On the union’s list of schools that have crowded classrooms are several schools, such as John Dewey High School (105 oversize classes) and Sheepshead Bay High School (88 oversize classes), that are endangered. Both of these high schools are on the state’s list of schools it wants the city to replace, either by shutting them down and opening new schools or changing their leadership. Others, like Paul Robeson High School, will begin phasing out next year.

For an academic high school class to be considered crowded, it has to have more than 34 students.

In a statement sent to reporters, Department of Education spokesman David Cantor said the union’s numbers were inflated.

“Inflated UFT numbers are sure to dramatically decline. The current period of budget tightening — which has led to a small rise in class size — is an unfortunate time to release misleading numbers to score political points,” Cantor said.

The city’s own data shows that average class sizes rose in the lower grades last school year and again this year.

United Federation of Teachers spokesman Dick Riley said the union will file demands for arbitration for all 1,236 classrooms tomorrow and hearings will begin next week.

According to the DOE, the chances that all of these cases will actually come up in a hearing are slim. The department estimates of that of the 506 demands for arbitration that the UFT filed in the fall, 75 percent were either withdrawn or never scheduled.

The schools listed in the spreadsheet below have the highest numbers of crowded classrooms in the city:

UFT survey of second semester finds nearly 47,000 students

spending all or part of each day in oversized classes

As the second semester of the 2009-2010 school year begins, at least 1,236 classes in the city’s high schools are oversize, leaving an estimated 46,968 students in an oversize class for all or part of each day, according to a survey by the United Federation of Teachers.  The number is nearly five times larger than the number of oversize high school classes at the beginning of the second semester in the 2008-2009 school year.

UFT President Michael Mulgrew said, “Oversize classes and overcrowded schools can and should be a warning sign to the Department of Education, particularly if the overcrowding is due to the closure of other schools in the neighborhood.  The UFT will be filing official grievances on these oversize classes this week as part of the effort to reduce class sizes across the city.”

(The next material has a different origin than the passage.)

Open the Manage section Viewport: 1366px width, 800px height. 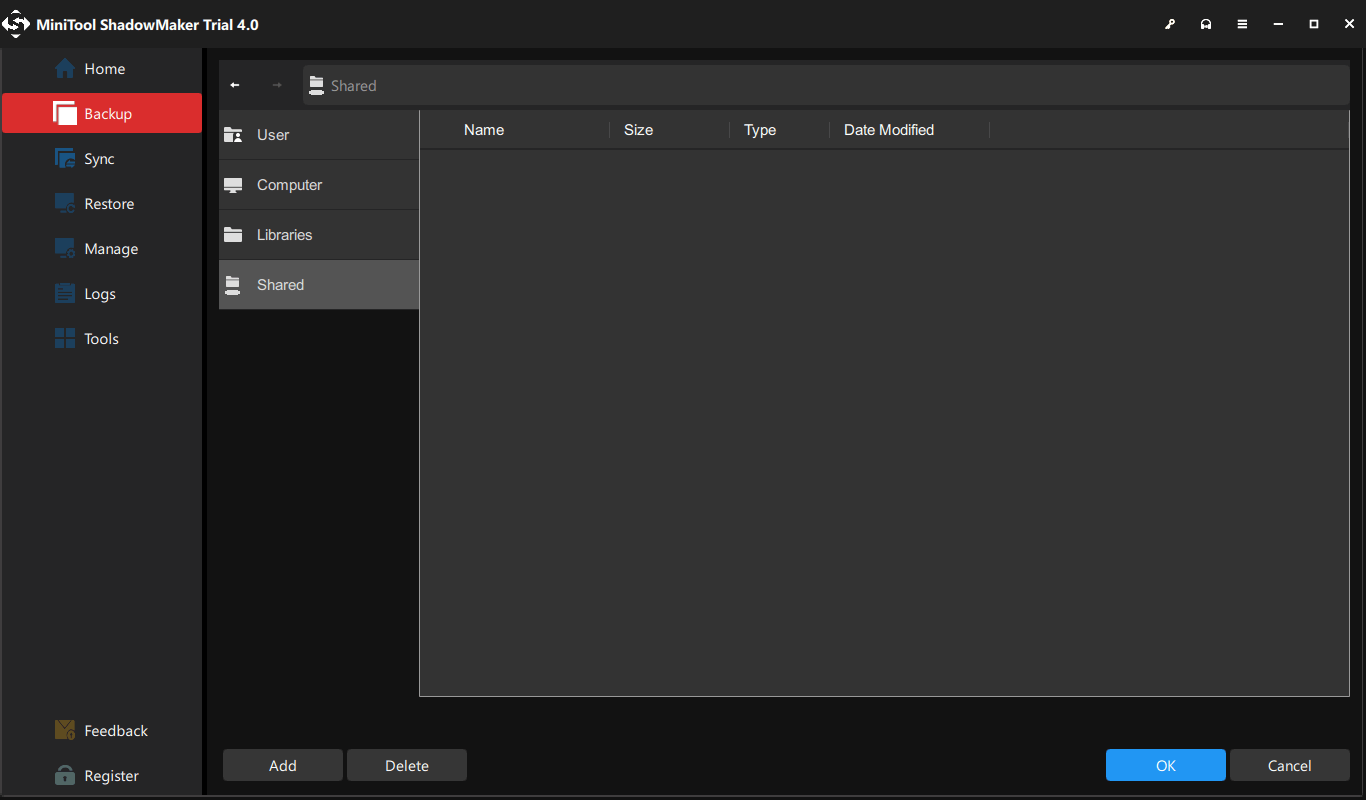110,249
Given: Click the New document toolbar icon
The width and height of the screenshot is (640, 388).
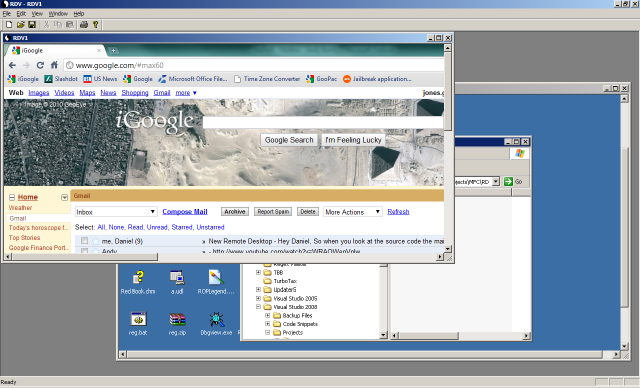Looking at the screenshot, I should 9,25.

High schools with 100 or more oversize classes included John Dewey with 105 oversize classes; Murry Bergtraum with 143; and Hillcrest with 135.

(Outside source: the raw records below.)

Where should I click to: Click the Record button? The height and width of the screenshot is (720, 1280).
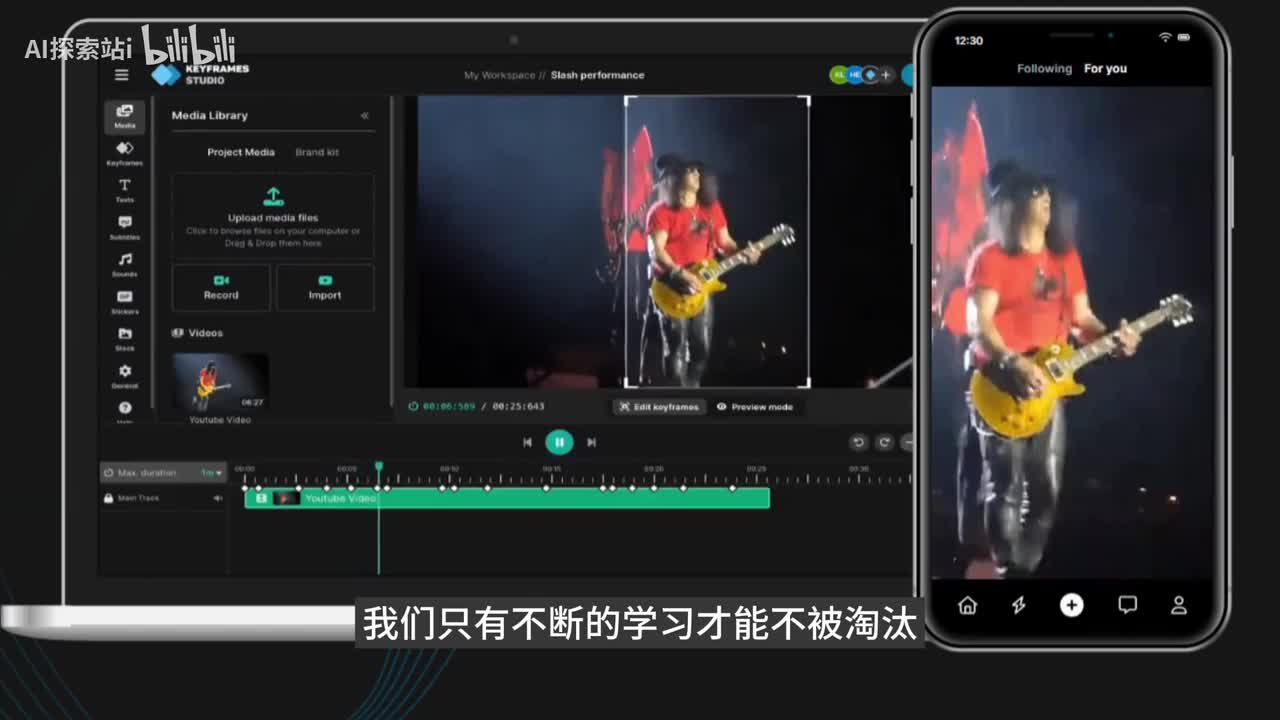pyautogui.click(x=221, y=287)
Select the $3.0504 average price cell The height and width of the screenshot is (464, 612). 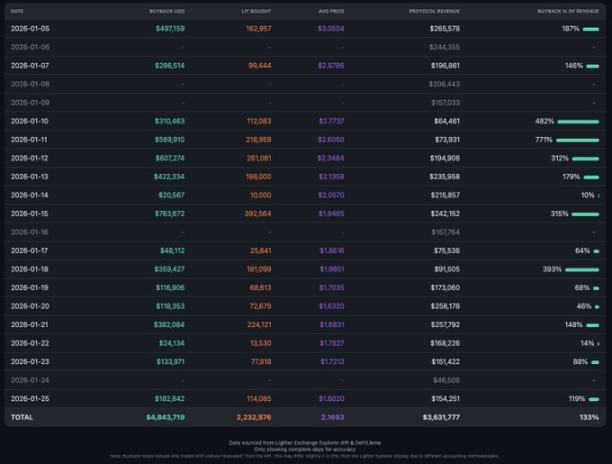pyautogui.click(x=331, y=29)
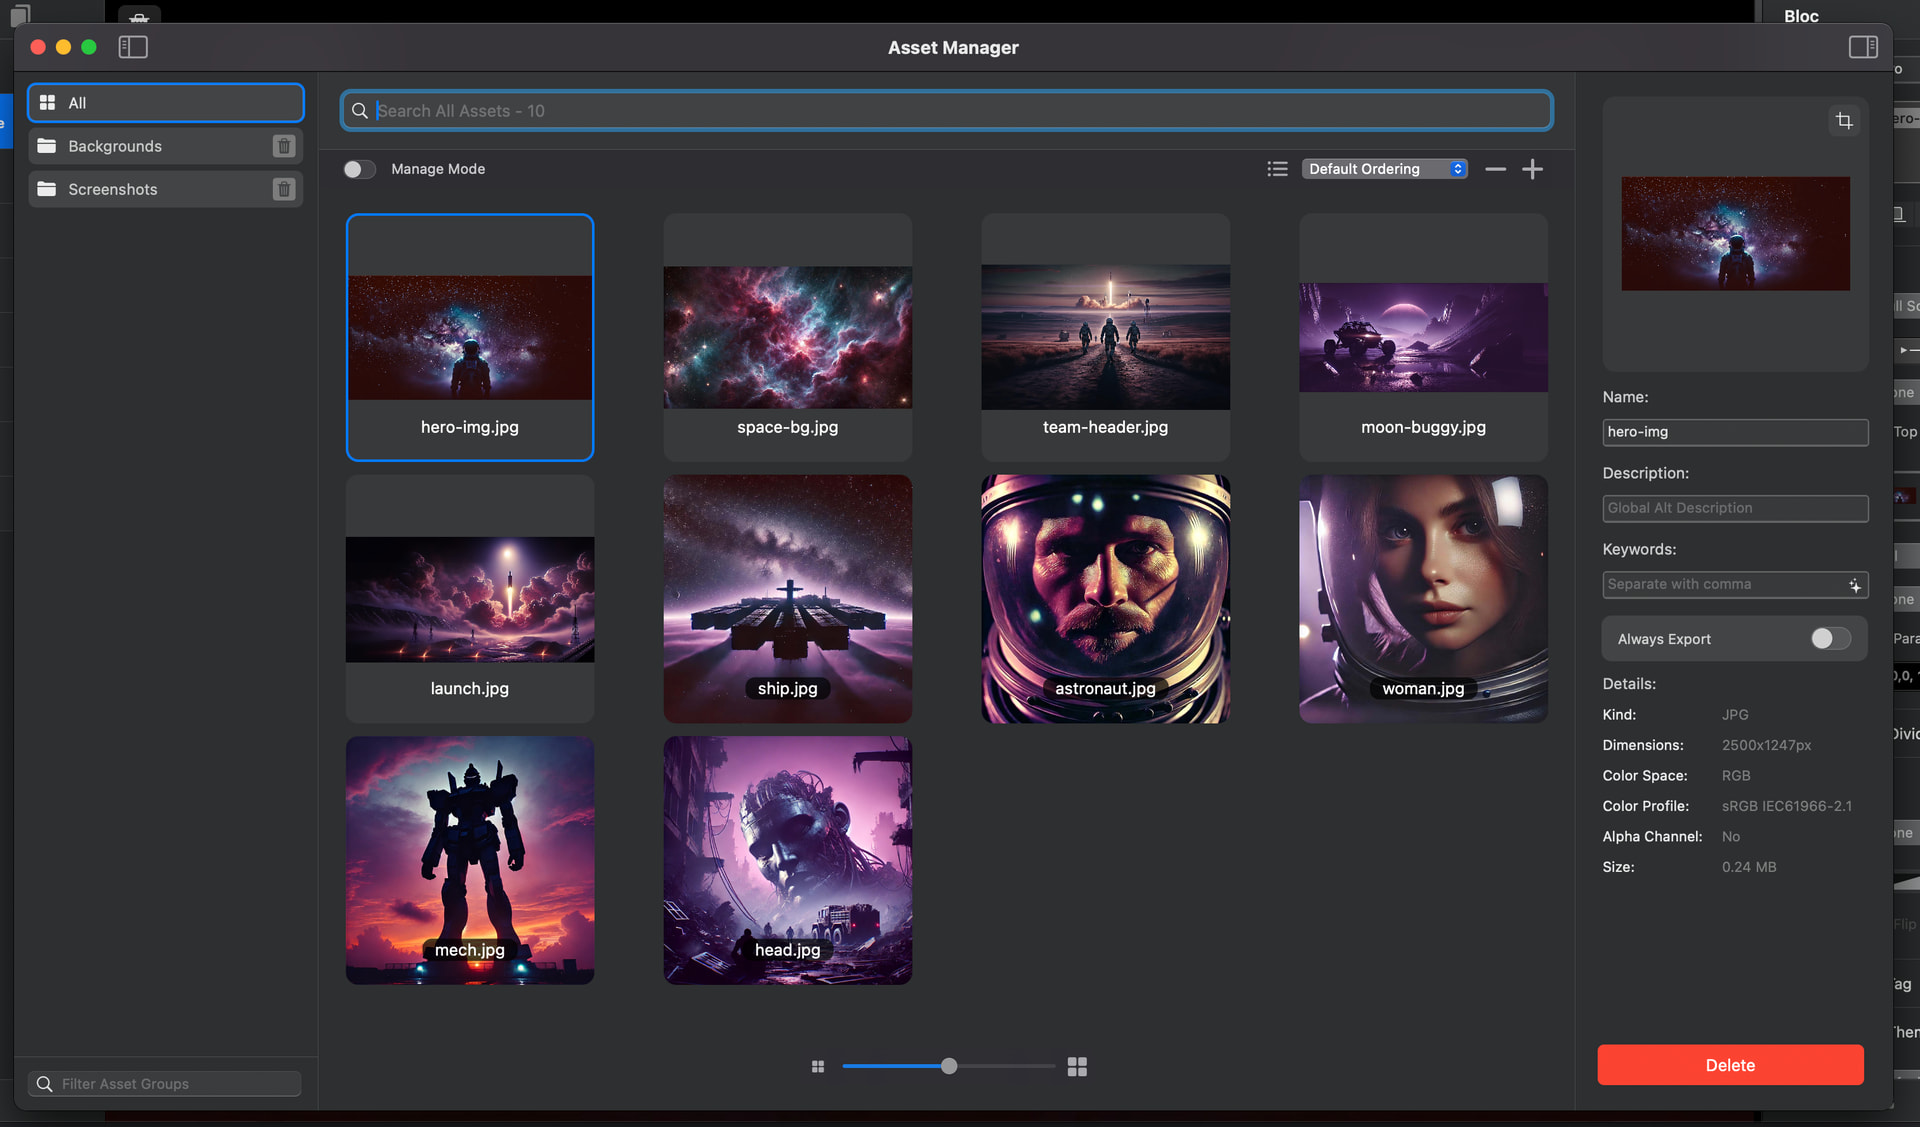Click the thumbnail size slider handle
Screen dimensions: 1920x1127
tap(949, 1066)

Last year at this time the total number of oversize high school classes was 176.

As of February 9, 2010, one week after the second semester officially began, Queens high schools had 367 oversize classes; the number was 263 for Manhattan high schools, 485 for high schools in Brooklyn, 85 for high schools in Staten Island and 36 for high schools in the Bronx.

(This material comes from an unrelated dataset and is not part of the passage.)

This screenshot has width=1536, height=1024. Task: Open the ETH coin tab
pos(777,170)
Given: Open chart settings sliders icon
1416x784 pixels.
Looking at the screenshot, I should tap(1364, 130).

Potential reasons for the increase in oversize classes this spring include budget cuts that reduced the number of teachers and programs at schools;   the closure or phasing out of some schools, concentrating students in fewer buildings; and population increases in certain neighborhoods.

Class size limits in academic subjects in high school are set at 34 students.   The class size limits are established by DOE agreements with the UFT, along with state and City Council mandates.  The estimate of students affected was based on an average of 38 students in each oversize class.

Today’s announcement represents the second time during this school year that the UFT has found growing class sizes compared to the last school year.  In September 2009 a UFT survey found that there were nearly 7,500 oversize classes in the city’s elementary, middle and high schools at that time, compared with just under 6,000 oversize classes September 2008.